Migracje klimatyczne CEO

 

Kiedy słyszymy wyrażenie „uchodźcy klimatyczni”, często naszym pierwszym, błędnym skojarzeniem są duże skupiska ludzi uciekających z zalanych przez ocean terenów w poszukiwaniu nowego miejsca do życia. To zjawisko umieszczamy zazwyczaj w przyszłości, jednak w rzeczywistości migracje spowodowane zmianą klimatu i degradacją środowiska naturalnego mają miejsce co najmniej od początku XXI wieku. Już w 1990 roku powstał Sojusz Małych Państw Wyspiarskich (AOSIS), który alarmuje na forum ONZ o doświadczanej przez nie konsekwencji zmiany klimatu, jaką jest podnoszenie się poziomu wody.  Musimy uświadomić sobie, jak zmiana klimatu wpływa na życie ludzi z globalnego Południa już dzisiaj. Nie tylko ze względu na naszą ogólnoświatową współodpowiedzialność za tę sprawę, ale również dlatego, że jest to zapowiedź wyzwań, z którymi my sami będziemy się mierzyć. Szczególną grupą, która powinna posiąść tę wiedzę, jest młodzież, której przyszłości to dotyczy. Oferowane przez nas materiały mogą pomóc w podjęciu tego trudnego tematu w szkole.

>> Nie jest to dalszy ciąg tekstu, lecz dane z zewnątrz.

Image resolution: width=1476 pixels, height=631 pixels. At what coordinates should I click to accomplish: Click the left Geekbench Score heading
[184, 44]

Zmiana klimatu i migracje ludności to jedne z najważniejszych tematów i największych wyzwań, przed którymi stoimy w XXI wieku. To przekonanie potwierdzają również Cele Zrównoważonego Rozwoju przyjęte przez ONZ w 2015 roku na kolejne 15 lat. Wśród siedemnastu celów możemy znaleźć m.in. dwa bezpośrednio odnoszące się do tego tematu. Cel 10. mówi o wdrażaniu „bezpiecznej, regularnej i odpowiedzialnej migracji” oraz „dobrze zarządzanych polityk migracyjnych”,  a Cel 13. wspomina z kolei o wywiązaniu się krajów globalnej Północy z zobowiązania wobec krajów globalnego Południa mówiącego o znalezieniu środków na wsparcie finansowe działań związanych z przeciwdziałaniem skutkom zmiany klimatu. Skutkom, z którymi kraje globalnego Południa mierzą się jako pierwsze.

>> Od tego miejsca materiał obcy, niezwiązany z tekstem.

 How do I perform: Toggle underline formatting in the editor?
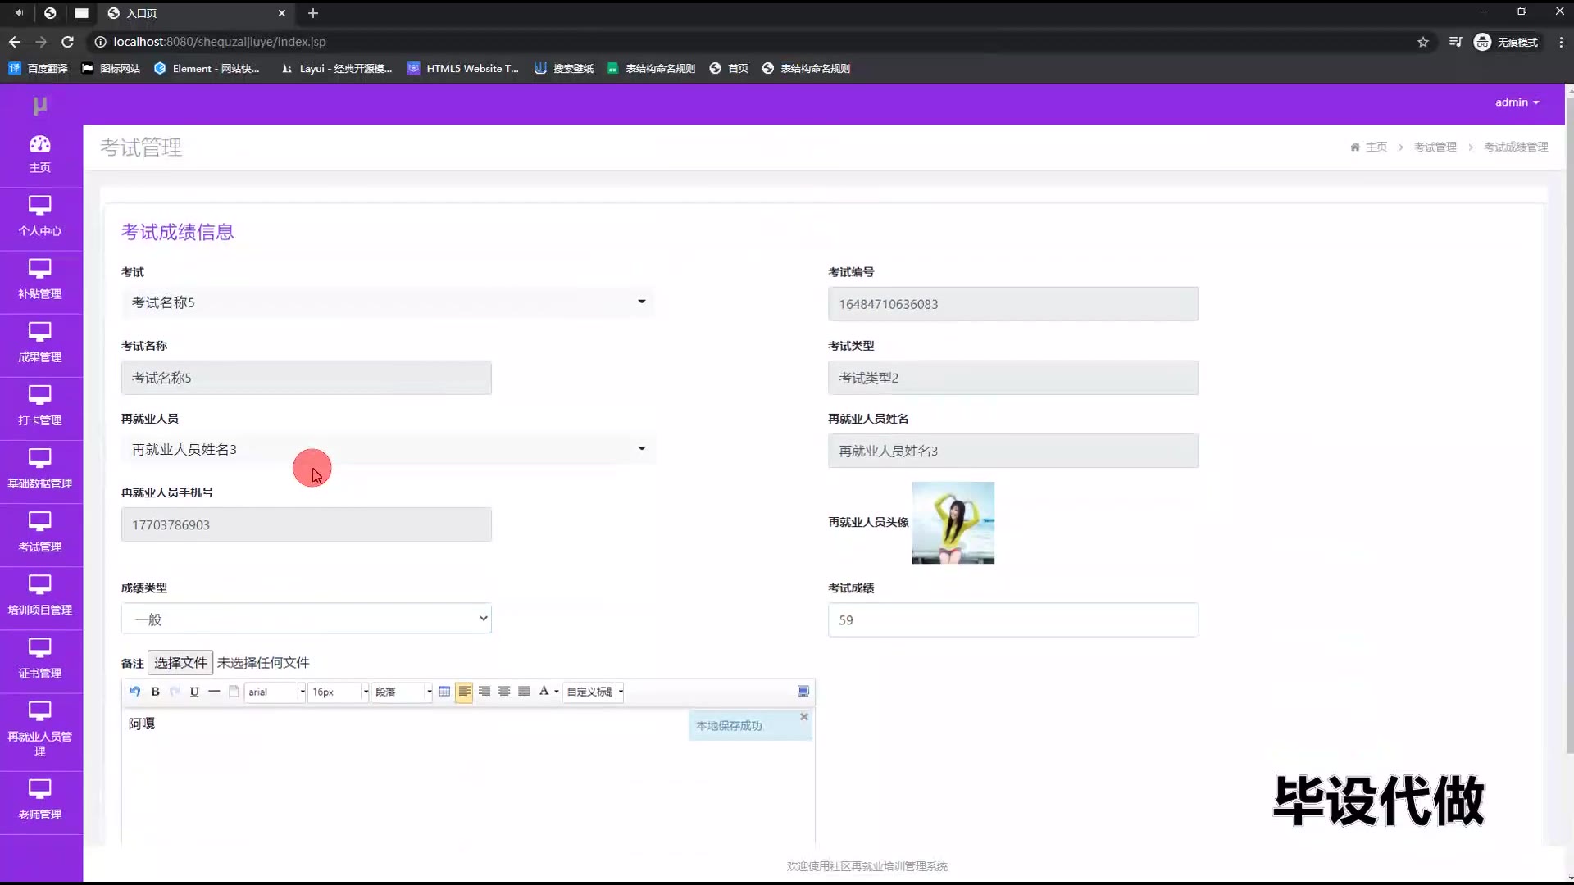(x=194, y=692)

Więcej o Celach Zrównoważonego Rozwoju dowiesz się tutaj.

 

Zmiana klimatu w oczach globalnej Północy

Wraz z nadejściem 2020 roku do szerszej świadomości zaczęły się przebijać możliwe konsekwencje zmiany klimatu. Rozpoczęło się od pożarów w Australii i Kalifornii. Nie trzeba było długo czekać, żeby nawet w perspektywie naszego kraju było co wymieniać; trwająca susza spowodowała m.in. rozprzestrzenienie się pożaru w Biebrzańskim Parku Narodowym, słynącym przecież z terenów podmokłych: bagien, torfowisk i szuwar, występujące w ostatnich tygodniach gwałtowne burze i ulewy, powódź na Podkarpaciu, zalana Warszawa. Grzmoty w oddali i alerty RCB stają się codziennością. To jednak tylko jeden, bardziej spektakularny, obraz skutków zmiany klimatu. Drugi jest subtelniejszy: trwająca susza, zasolenie wody, coraz trudniejsza z roku na rok sytuacja mieszkańców terenów rolniczych. Zjawiska od kilkunastu a nawet kilkudziesięciu lat dotyczą wybranych krajów globalnego Południa. 

 

UCHODŹCY, MIGRANCI, OSOBY PRZESIEDLONE?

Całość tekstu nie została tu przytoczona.